This is a story about the "end of the world" for an aging Polish writer named Konwicki who has built a reputation as a representative of the people in their battle against the oppressive Communist government and its Soviet allies.  The world of Poland before the collapse of Communism is presented in a searingly personal way for the characters in this captivating novel.

Where I'm Reading From: 
The Changing World of Books  
by Tim Parks 

Why do we need fiction? Why do books need to be printed on paper, copyrighted, read to the finish? Why should a group of aging Swedish men determine what “world” literature is best? Do books change anything? Did they use to? Do we read to challenge our vision of the world or to confirm it?  Tim Parks is both a noted translator and award-winning novelist.  In this collection he demonstrates his skill as an essayist as he addresses questions that challenge the serious reader.

The Narrow Road 
to the Deep North 
by Richard Flanagan  

There are good books and there are great books. This book is one of the rare great books that "compels you to reread your soul". There are many reasons for this.  It is such a well-wrought novel that the thought of attempting to write about it is somewhat daunting. A good place to begin is the author's mesmerizing prose; prose that approaches poetry on almost every page.  This is one of the best contemporary novels that I have ever read.


Brian Joseph said...

This is a very impressive list James.

It is reminding me that I want to revisit T.S. Eliot soon.

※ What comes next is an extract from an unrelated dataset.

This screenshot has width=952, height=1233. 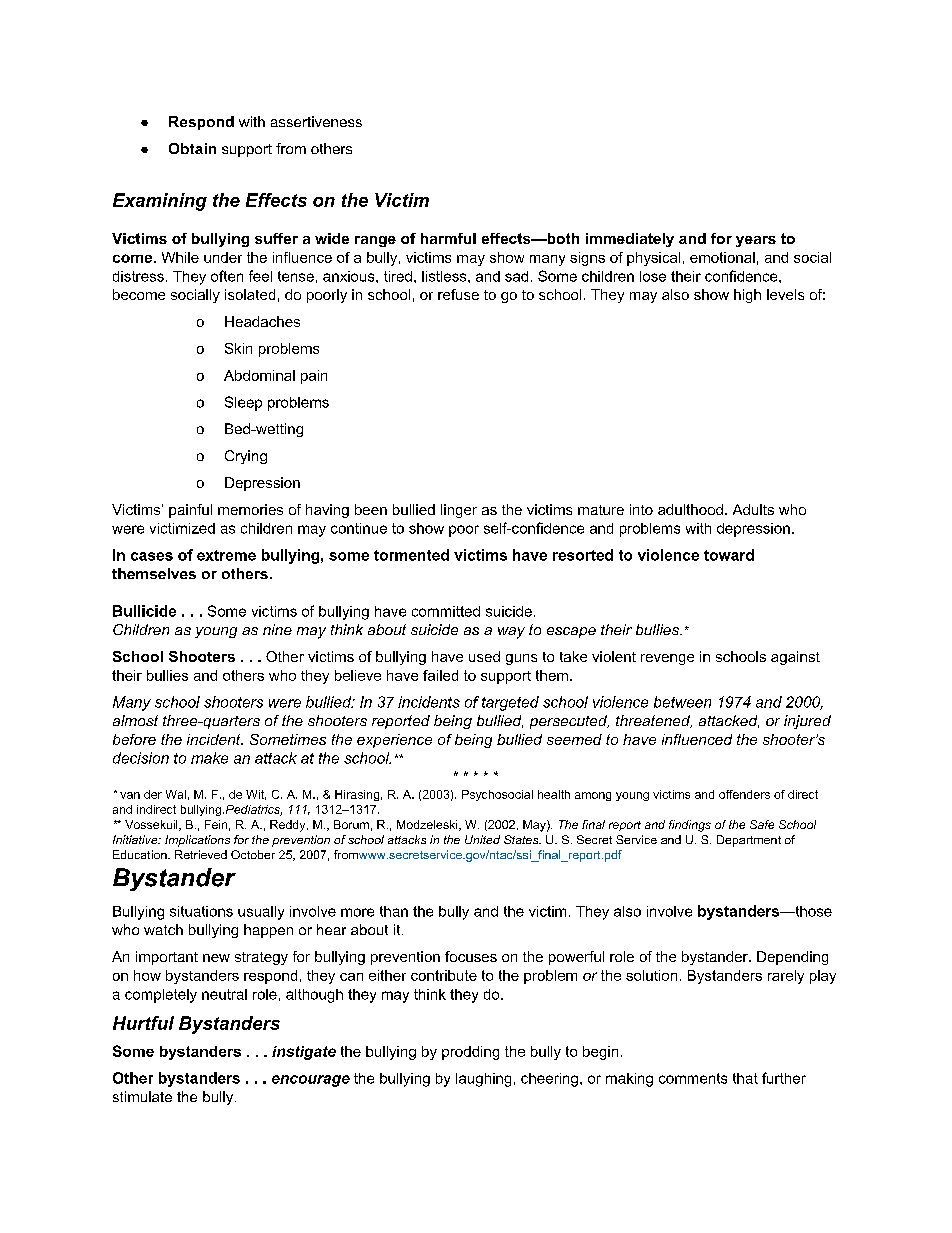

The Tom Parks book is also something that I want to get to in the coming months.

James said...

Thanks for your observations. Eliot is surely worth returning to again and again. Along with Eliot I read some Stevens and Frost last spring. I find reading Tim Parks rewarding; he is a regular contributor to the New York Review of Books.

Stephen said...

Ms. Arendt's book has been one I've wanted to look into for a year or so now, spurred on mostly by the presidential election. Another was "Death by Government".

James said...

Hannah Arendt's analysis of Totalitarianism is a thought-provoking book. I would also recommend Eichmann in Jerusalem and her essays.